* Work to complete:
(a) In the excerpt on maximal and minimal solutions below, write out the passage that begins at the words "This proves the" and stops after the words "the problems (1.2)–(2.1).".
(b) Restate more briefly the paragraph of the excerpt on maximal and minimal solutions below that opens with "Here, we shall study", keeping its main facts.

* Source text:
::::
This proves the equivalence between the problems (1.2)–(2.1) and the integral equation (2.2). Then there exists at least one solution $y\in C[0, 1]$ of the problems (1.2)–(2.1).

3. Maximal and minimal solutions

Here, we shall study the maximal and minimal solutions for the problems (1.2) and (2.1). Let $y(t)$ be any solution of (2.2), let $u(t)$ be a solution of (2.2), then $u(t)$ is said to be a maximal solution of (2.2) if it satisfies the inequality

$y(t)\leq u(t),\; \; \; t\in[0,1].$

A minimal solution can be defined by similar way by reversing the above inequality.
::::
* Rows showing where targets appear:

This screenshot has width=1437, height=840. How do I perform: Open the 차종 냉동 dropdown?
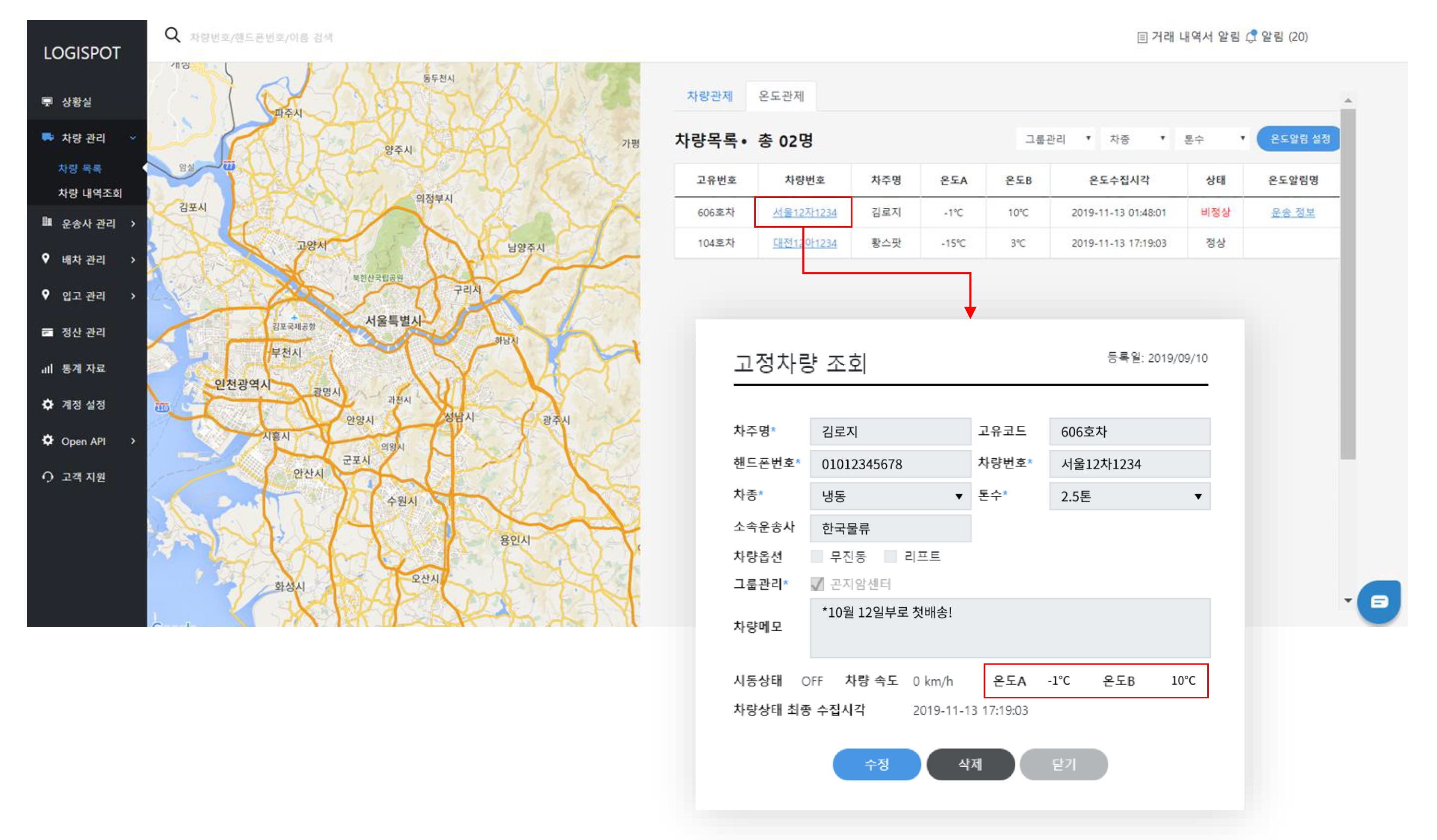[890, 497]
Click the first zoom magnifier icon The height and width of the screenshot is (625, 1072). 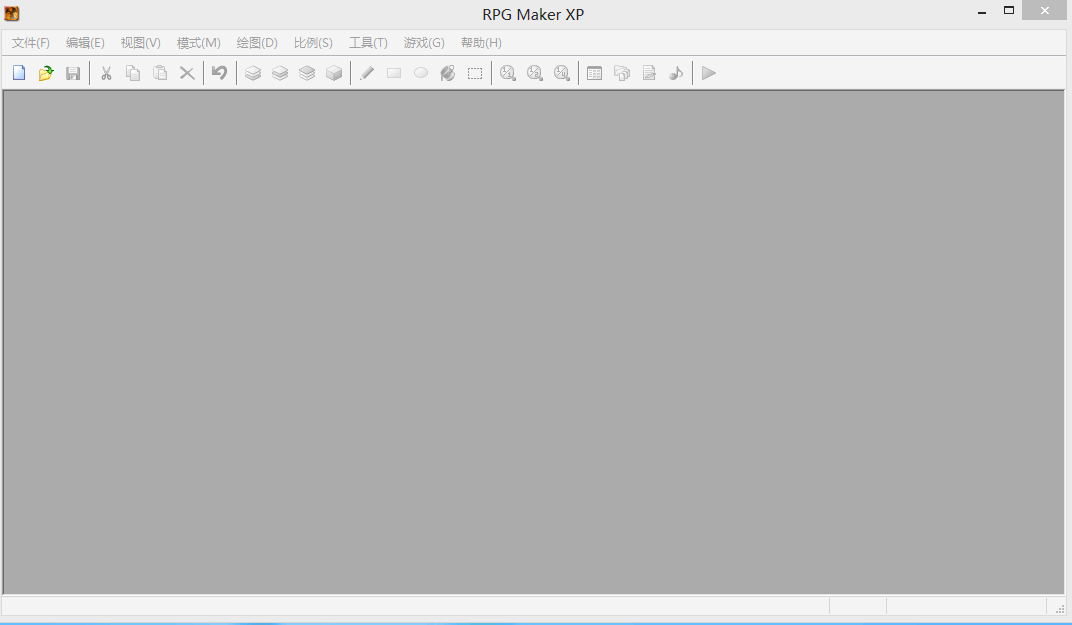[508, 73]
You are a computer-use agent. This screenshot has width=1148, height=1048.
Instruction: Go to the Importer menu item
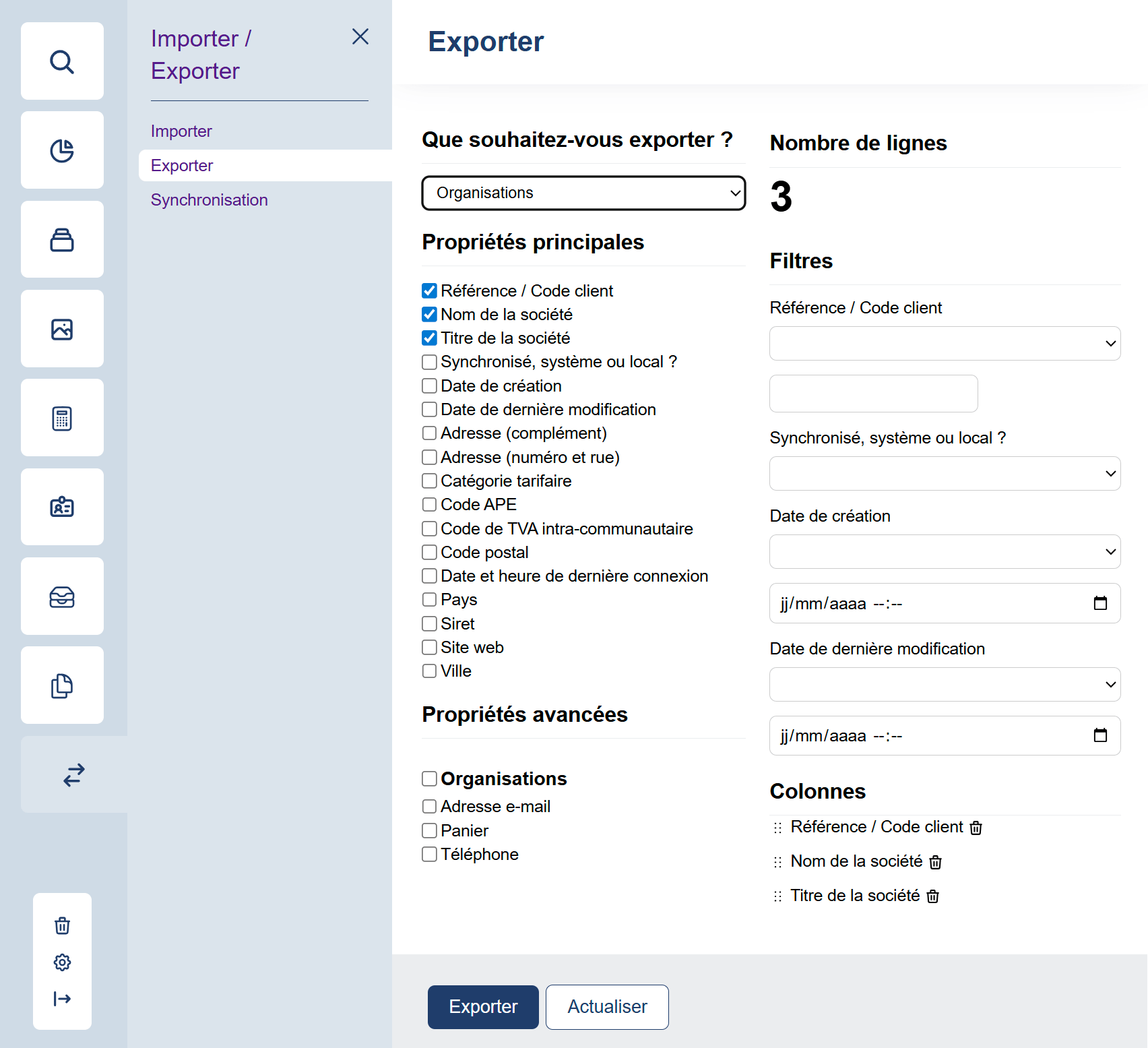[181, 131]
::::
* Exercise results:
(a)
This proves the equivalence between the problems (1.2)–(2.1) and the integral equation (2.2). Then there exists at least one solution $y\in C[0, 1]$ of the problems (1.2)–(2.1).

(b) This section examines the maximal and minimal solutions for problems (1.2) and (2.1). A solution $u(t)$ of (2.2) is called maximal if any solution $y(t)$ of (2.2) satisfies $y(t)\leq u(t)$ for $t\in[0,1]$.